## Given passage

Generalizing from Traub’s review is difficult, partly because it includes so few studies and partly because those studies indicating that different item formats may test the same construct are very limited. For instance, in studies assessing programming, the CR items asked the students to either to make a list of advantages and disadvantages with a certain method or write down a specific procedure for programming. Similarly, in the studies assessing lexical knowledge, students were asked to “fill in the blanks” with single words. This means that the items in Traub’s review differ markedly from the examples discussed in the introduction of this article, where the students are supposed to respond to different views and reason about sources. In fact, the correlation between item formats in Traub’s review can be explained by the similarities between “recall” and “recognition,” which are both examples of memory knowledge (Wainer and Thissen, 1993). The fact that CR items can look so different, in principle they may cover a spectrum from “fill in the blanks” to doctoral dissertations, is a problem when attempting to answer the question about whether MC and CR items test the same construct. However, what is of primary interest is not CR items that address recollection, but rather complex skills such as reasoning.

Results from more recent research in this area also place the conclusion from Hogan and Traub in a somewhat different light. Becker and Johnston (1999) found no relationship between student performance on MC and essay items. Kuechler and Simkin (2004), as well as Bible et al. (2007), found only moderate relationships between MC and CR items. In a meta-analysis by Rodriguez (2003) covering 67 studies, no obvious connection could be found between different item formats. On the contrary, there was great heterogeneity in the material. Rodriguez determined that the construction of the items seemed to affect the connection between item formats. Above all, there was a connection between items with the same kind of item stem.² If both MC and CR items have the same kind of stem, they are more likely to test the same construct. The relation becomes stronger if the items also address the same content, but weakens for extended CR items.

In sum, the results from previous research indicate that different item formats are not easily exchangeable. Only in some specific cases, when the item stem is similar, can MC and CR items be assumed to test the same construct. Furthermore, this is mainly the case where the knowledge addressed is recollection, and where students’ freedom to answer the item is heavily restricted. When students are expected to produce extended answers or perform practical tasks, the correlation drops (Miller, 1998); this occurs either because changing the format also changes the construct or as a result of the lower reliability of the CR items. When trying to assess complex skills, changing from one format to another can therefore be expected to significantly impact the results.

Purpose and Research Questions

This study aims to further investigate the relationship between MC and CR items, since current research indicates that: (1) students may not necessarily use the complex skills intended when answering MC items, which means that student performance on MC items might be misleading; (2) studies in this area are few and generally have very limited sample sizes; and (3) when investigating the relationship between MC and CR items addressing the same construct, numerous researchers have reformulated MC items into CR items, and not vice versa. This may have led to a situation where some aspects of the consequences of replacing CR with MC items have not been investigated. If both item formats measure memory knowledge (and therefore are positively correlated), there is still no evidence of whether MC items are suitable for assessing complex knowledge.

Specifically, this study will analyze students’ reasoning skills in physics, where CR items from a national test in science have been reformulated into MC items. The study aims to answer the following questions:

1. When answering MC items constructed to measure students’ reasoning skills, which kinds of knowledge or skills are students’ reasoning based upon?

## Collected data
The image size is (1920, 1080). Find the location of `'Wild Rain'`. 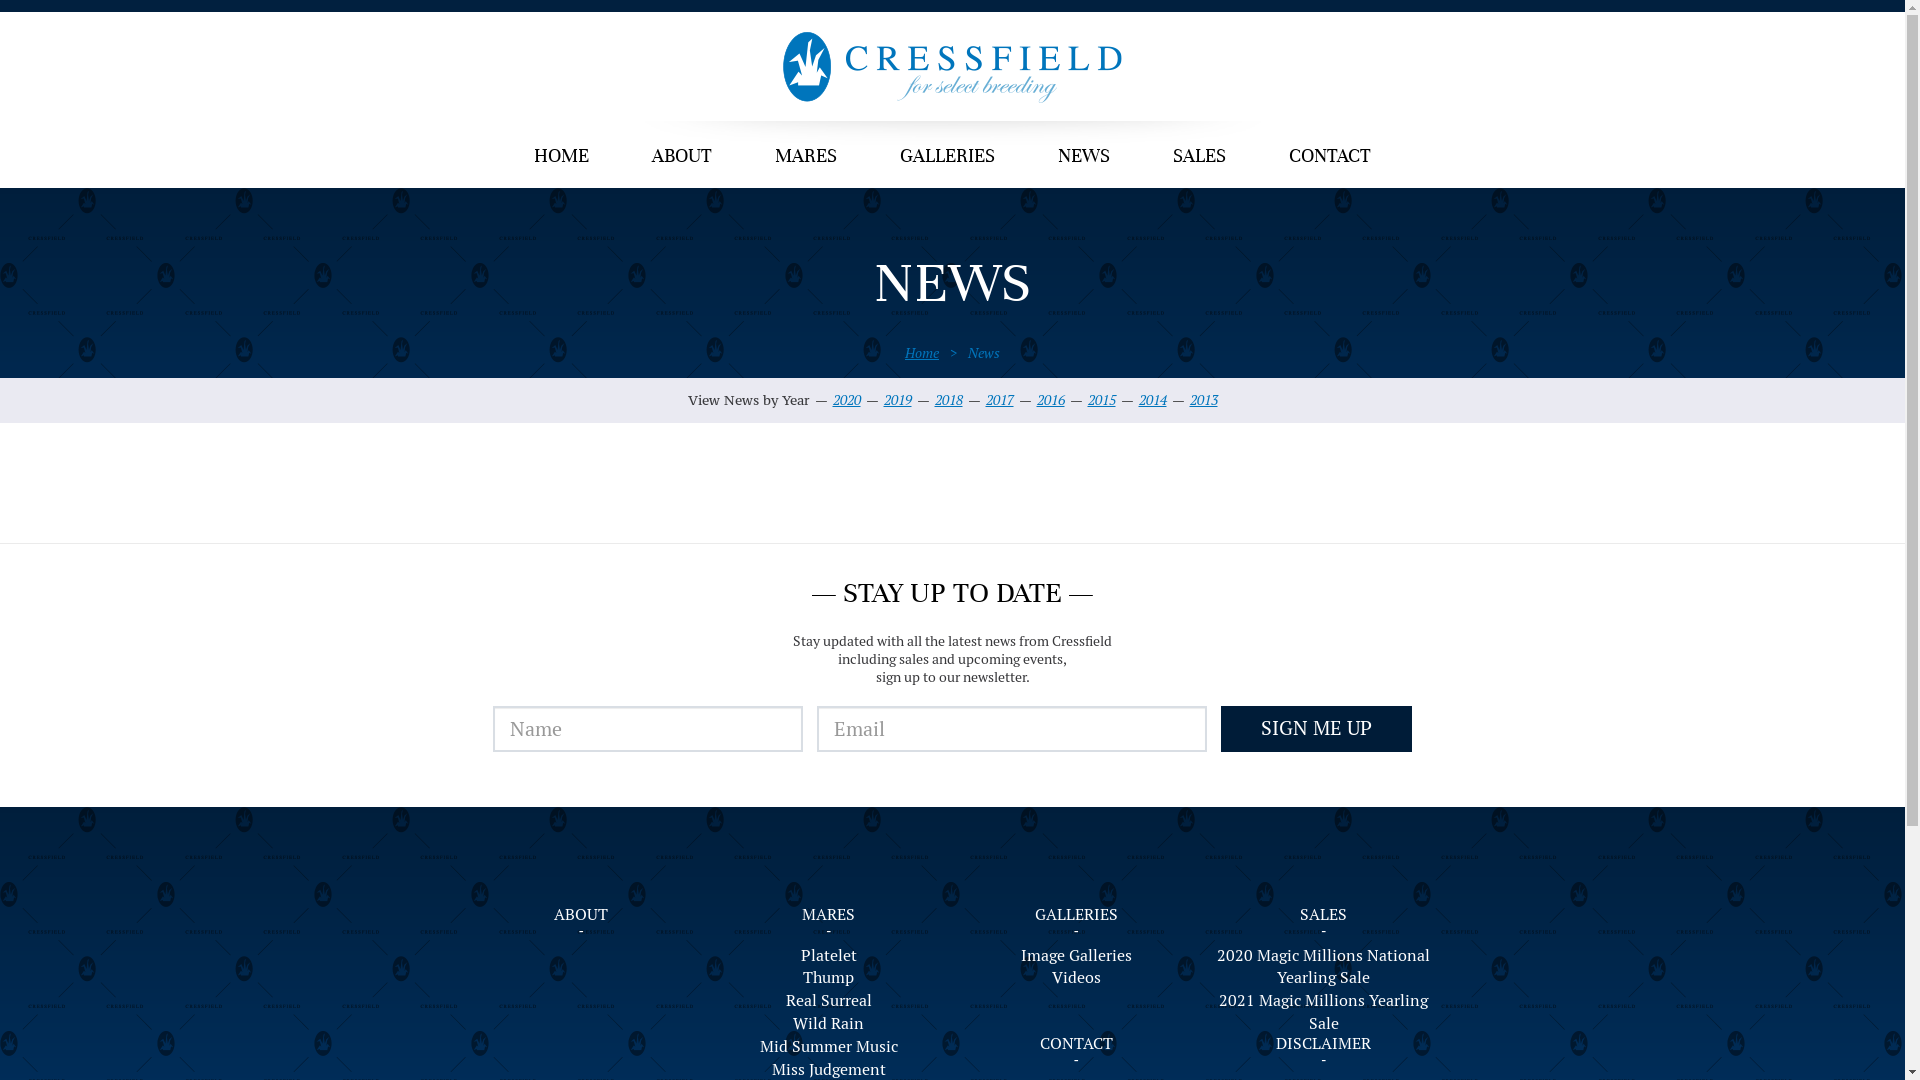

## Written instruction
Reproduce the passage on multiple-choice and constructed-response items word for word, from "Purpose and Research" to "assessing complex knowledge.".

## Solution to this problem
Purpose and Research Questions

This study aims to further investigate the relationship between MC and CR items, since current research indicates that: (1) students may not necessarily use the complex skills intended when answering MC items, which means that student performance on MC items might be misleading; (2) studies in this area are few and generally have very limited sample sizes; and (3) when investigating the relationship between MC and CR items addressing the same construct, numerous researchers have reformulated MC items into CR items, and not vice versa. This may have led to a situation where some aspects of the consequences of replacing CR with MC items have not been investigated. If both item formats measure memory knowledge (and therefore are positively correlated), there is still no evidence of whether MC items are suitable for assessing complex knowledge.